■ DIRECTIVES
**a)** Repeat the passage of the essay on difficult conversations from "What a relief: I" up to and including "useful negative feedback.", substituting "limiting" for "inhibiting".
**b)** According to the essay on difficult conversations, what did the writer hear Marshall Rosenberg say?

■ DOCUMENT

I used to get all tied up in knots trying to find the right words before I would approach difficult conversations.
I’d spend so much energy thinking through both sides of various conversations, trying to predict and plan and prepare for how things might go.
That was until I heard Marshall Rosenberg say that anything worth doing is worth doing badly.
What a relief: I can do many things badly.
Demanding that I do things well or say things right used to be so inhibiting. I would avoid challenges, give up easily and ignore useful negative feedback.
Sociologist Benjamin Barber once said, “I don’t divide the world into the weak and the strong, or the successes and the failures… I divide the world into the learners and nonlearners.”
But, learning is painful when you are met primarily with judgment, criticism and evaluation. If we want to embrace a growth mindset, we need a new way of talking to ourselves and others.
These days, I am much more willing to just dive in and get messy. I’ve surrendered myself to simply being in the middle of a continual process.
I’ve found it helpful to identify a few principles and phrases that help keep me humble, connected and learning. If you are approaching a difficult conversation, you may want to try one of them out:
1. Just Be Clumsy
“I might be clumsy as I approach this, but please bear with me as I try …”
Sometimes, it helps to just be transparent about our struggles and our intentions. Saying something as simple as, “I might be clumsy as I approach this, but please bear with me as I try …” can go a long way towards more connection and building trust.
When we acknowledge that we really don’t have it all figured out yet, and are asking the other person to work with us, we are more likely to create willingness and openness in return. Allow yourself to do things clumsily.
2. Own Your Bristle
“I know I bristled when …”

■ DATA PROVIDED
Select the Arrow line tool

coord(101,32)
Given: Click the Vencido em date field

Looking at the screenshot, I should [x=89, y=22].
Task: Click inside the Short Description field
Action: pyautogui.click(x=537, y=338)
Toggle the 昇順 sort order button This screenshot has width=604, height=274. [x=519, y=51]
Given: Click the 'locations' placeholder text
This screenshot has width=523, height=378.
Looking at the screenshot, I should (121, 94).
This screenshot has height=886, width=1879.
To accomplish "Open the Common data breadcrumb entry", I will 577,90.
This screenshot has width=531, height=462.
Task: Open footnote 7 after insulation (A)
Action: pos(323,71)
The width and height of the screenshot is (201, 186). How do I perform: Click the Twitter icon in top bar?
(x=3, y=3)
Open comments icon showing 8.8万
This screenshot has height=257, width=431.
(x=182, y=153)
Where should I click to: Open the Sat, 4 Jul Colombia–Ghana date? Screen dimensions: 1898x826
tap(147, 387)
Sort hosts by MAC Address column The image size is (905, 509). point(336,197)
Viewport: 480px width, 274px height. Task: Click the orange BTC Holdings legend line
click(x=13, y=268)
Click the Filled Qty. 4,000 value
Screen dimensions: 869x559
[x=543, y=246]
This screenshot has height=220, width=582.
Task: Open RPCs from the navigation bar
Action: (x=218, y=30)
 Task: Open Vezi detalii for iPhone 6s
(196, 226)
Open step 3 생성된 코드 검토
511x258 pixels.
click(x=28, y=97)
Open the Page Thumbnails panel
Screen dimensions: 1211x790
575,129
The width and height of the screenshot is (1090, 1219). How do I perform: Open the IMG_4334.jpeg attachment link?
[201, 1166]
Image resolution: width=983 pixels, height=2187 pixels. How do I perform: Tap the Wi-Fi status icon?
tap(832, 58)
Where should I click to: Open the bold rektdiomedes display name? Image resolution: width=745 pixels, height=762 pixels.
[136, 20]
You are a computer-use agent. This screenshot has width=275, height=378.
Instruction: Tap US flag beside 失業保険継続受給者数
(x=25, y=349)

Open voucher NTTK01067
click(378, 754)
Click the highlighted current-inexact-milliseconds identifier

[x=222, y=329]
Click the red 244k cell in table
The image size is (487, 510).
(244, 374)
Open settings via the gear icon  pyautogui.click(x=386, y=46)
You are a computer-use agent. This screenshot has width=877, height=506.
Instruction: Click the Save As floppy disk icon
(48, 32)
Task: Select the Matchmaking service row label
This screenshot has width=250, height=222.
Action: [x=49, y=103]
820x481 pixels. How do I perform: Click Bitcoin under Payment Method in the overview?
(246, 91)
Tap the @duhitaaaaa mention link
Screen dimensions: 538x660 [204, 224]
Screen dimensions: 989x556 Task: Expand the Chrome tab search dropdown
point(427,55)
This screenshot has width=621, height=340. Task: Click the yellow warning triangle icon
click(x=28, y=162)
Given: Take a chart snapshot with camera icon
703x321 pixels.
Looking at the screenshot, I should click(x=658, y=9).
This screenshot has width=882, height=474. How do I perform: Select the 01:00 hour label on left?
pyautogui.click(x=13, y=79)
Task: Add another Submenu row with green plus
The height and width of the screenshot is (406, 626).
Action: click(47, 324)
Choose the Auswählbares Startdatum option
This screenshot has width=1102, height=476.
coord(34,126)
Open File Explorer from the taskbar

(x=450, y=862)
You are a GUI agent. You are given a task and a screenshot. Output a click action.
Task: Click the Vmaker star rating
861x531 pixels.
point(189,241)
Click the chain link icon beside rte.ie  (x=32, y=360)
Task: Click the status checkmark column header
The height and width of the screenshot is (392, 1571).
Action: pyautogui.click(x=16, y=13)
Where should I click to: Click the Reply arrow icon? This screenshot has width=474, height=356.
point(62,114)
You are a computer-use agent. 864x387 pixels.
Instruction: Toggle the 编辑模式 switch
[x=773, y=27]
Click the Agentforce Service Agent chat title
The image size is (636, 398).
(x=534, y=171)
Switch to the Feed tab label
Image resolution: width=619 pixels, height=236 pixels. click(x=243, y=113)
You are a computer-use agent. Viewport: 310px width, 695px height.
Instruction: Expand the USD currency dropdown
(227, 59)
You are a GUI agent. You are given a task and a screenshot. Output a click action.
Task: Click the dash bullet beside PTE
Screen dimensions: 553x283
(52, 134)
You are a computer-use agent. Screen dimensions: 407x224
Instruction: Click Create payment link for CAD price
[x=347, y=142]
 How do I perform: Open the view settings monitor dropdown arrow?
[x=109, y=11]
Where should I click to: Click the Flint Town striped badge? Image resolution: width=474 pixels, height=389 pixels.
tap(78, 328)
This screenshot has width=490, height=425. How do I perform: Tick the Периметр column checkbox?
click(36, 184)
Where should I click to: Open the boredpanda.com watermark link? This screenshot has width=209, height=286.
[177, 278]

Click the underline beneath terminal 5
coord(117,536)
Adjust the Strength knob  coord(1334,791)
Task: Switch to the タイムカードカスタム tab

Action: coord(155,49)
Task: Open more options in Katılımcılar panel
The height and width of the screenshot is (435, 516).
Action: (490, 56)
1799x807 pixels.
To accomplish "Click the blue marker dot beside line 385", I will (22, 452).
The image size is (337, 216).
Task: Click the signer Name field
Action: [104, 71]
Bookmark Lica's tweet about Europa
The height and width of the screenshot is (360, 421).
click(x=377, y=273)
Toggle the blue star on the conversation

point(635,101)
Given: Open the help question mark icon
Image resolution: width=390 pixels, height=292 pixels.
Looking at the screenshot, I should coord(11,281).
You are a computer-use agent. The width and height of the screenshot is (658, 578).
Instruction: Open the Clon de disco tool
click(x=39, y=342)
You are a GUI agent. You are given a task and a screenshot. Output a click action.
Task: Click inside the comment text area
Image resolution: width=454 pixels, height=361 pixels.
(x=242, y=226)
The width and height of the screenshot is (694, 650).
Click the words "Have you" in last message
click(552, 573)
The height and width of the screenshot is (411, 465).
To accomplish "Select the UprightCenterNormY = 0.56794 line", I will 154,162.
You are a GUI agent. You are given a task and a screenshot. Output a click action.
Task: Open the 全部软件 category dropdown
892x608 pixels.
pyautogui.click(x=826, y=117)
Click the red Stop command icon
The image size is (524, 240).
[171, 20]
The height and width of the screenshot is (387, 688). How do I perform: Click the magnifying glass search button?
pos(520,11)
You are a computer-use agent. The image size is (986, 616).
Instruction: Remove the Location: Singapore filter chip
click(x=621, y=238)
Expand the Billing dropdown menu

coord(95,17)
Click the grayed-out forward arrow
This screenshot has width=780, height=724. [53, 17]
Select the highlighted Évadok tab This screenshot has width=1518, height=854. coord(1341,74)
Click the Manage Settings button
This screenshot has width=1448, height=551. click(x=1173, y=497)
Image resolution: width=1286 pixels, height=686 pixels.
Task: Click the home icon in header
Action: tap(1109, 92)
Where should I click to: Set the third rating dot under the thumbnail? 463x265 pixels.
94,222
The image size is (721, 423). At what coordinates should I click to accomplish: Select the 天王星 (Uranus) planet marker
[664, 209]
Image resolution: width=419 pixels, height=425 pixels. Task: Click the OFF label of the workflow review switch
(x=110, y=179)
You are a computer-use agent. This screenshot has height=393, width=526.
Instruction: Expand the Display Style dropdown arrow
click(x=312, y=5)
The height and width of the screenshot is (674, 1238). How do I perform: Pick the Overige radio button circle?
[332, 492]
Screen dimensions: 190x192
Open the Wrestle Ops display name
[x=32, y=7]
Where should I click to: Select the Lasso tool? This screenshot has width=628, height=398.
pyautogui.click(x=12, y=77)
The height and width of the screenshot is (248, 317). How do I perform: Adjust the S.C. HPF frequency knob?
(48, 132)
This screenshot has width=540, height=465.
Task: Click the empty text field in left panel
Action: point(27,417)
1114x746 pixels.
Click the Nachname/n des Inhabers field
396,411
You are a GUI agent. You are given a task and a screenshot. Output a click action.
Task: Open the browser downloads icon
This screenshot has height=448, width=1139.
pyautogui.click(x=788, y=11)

■ FINAL RESULTS
**a)**
What a relief: I can do many things badly.
Demanding that I do things well or say things right used to be so limiting. I would avoid challenges, give up easily and ignore useful negative feedback.

**b)** That anything worth doing is worth doing badly.